Pictured: Tidworth Chair at Darlings of Chelsea
“The popularity of blue interiors is likely linked to people wanting to bring more hints of the natural world into their homes,” says Ben. “Blue is a calming and tranquil colour, perfect for deep thought and introspection. Since a lot of us now work from home more often, this makes it a great colour scheme for concentration.”
Pictured: Lulworth Blue paint at Farrow & Ball
Despite being one of the boldest of design decisions, black living rooms proved more popular than classic white or cream in 2022. Decorating with black takes a bit more consideration than other colours, and we would always be inclined to use a matt off-black – one that leans towards graphite grey, or mixed with a softening blue.

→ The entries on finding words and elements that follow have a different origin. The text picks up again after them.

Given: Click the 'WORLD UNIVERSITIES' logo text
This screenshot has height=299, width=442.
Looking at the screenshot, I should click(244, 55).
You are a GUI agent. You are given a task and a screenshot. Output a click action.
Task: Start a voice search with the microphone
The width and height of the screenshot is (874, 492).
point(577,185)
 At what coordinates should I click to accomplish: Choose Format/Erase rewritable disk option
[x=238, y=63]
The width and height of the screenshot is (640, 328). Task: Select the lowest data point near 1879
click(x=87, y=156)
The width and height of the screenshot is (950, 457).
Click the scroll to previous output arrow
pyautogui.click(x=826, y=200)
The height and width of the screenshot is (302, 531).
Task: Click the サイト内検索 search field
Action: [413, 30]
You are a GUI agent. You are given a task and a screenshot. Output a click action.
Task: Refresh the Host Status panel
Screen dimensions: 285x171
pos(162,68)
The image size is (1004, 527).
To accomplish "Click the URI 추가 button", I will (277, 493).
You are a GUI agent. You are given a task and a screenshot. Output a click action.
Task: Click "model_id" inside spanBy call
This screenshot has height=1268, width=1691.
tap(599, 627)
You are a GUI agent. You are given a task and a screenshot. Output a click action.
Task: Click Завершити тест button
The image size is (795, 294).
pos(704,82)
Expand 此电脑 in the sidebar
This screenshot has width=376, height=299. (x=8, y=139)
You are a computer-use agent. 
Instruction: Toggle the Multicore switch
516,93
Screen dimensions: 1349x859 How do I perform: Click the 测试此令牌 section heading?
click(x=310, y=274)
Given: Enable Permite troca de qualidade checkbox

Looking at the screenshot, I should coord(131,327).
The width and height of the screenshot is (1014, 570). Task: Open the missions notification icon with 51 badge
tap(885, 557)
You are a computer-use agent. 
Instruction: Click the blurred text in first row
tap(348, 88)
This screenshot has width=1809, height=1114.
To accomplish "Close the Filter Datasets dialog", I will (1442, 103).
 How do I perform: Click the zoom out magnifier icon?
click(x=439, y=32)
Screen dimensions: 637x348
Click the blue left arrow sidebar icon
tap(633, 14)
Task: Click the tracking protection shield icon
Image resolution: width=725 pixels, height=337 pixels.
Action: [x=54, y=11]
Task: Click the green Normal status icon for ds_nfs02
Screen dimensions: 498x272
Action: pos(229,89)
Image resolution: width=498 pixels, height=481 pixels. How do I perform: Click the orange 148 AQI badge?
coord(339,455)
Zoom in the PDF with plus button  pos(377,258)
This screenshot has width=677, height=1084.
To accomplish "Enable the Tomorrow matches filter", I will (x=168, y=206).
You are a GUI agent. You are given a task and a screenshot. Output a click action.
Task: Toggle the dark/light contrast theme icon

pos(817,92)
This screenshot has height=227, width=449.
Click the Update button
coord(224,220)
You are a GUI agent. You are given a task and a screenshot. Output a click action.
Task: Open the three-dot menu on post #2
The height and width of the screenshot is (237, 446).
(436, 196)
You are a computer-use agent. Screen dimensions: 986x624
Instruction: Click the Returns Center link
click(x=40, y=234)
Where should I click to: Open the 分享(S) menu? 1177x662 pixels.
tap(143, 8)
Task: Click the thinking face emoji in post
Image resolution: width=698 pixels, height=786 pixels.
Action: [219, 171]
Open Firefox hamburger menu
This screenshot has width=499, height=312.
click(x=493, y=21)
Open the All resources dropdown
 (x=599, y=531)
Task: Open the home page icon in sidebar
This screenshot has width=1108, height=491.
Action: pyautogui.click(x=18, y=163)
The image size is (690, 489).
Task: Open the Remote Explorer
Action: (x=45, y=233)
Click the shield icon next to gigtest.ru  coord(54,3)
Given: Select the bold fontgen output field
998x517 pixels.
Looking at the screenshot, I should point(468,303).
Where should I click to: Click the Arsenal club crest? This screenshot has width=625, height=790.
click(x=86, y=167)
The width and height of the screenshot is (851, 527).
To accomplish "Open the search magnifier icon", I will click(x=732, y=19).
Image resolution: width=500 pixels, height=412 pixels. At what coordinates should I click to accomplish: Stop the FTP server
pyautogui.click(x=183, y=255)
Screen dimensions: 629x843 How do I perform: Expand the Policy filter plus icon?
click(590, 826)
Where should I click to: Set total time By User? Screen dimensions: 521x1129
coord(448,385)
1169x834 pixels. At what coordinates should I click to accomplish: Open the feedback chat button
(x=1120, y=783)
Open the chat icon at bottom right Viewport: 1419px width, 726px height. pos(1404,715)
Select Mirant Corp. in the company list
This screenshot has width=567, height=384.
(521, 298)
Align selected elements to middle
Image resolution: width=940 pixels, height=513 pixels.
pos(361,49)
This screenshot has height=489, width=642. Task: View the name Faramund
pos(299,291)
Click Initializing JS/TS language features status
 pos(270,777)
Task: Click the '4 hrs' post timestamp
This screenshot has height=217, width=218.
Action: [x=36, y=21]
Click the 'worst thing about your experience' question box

Pictured: Black Blue paint at Farrow & Ball
A much maligned colour for parents and pet owners, but one that is hard to beat in a country living room. White can look stark or overly pristine, so mitigate this by introducing warming elements such as plain and painted wood, and a sumptuous off-white carpet.
A surprising eith place, pinks require a keen design eye to avoid a sickly sweet outcome. Chalky and deep berry shades of pink work best on walls – primary pink can look overwhelming – and add sophisticated touches like a tweed or textured wool sofa, and a patterned rug.
Pictured: Pink Moiré paint at Benjamin Moore
Classic cream came in ninth place, perhaps indicative of a move away from neutrals. Cream certainly doesn’t have to be plain however if you just consider it a base from which to build a more colourful palette – cream goes with just about anything, so there’s no need to exercise caution.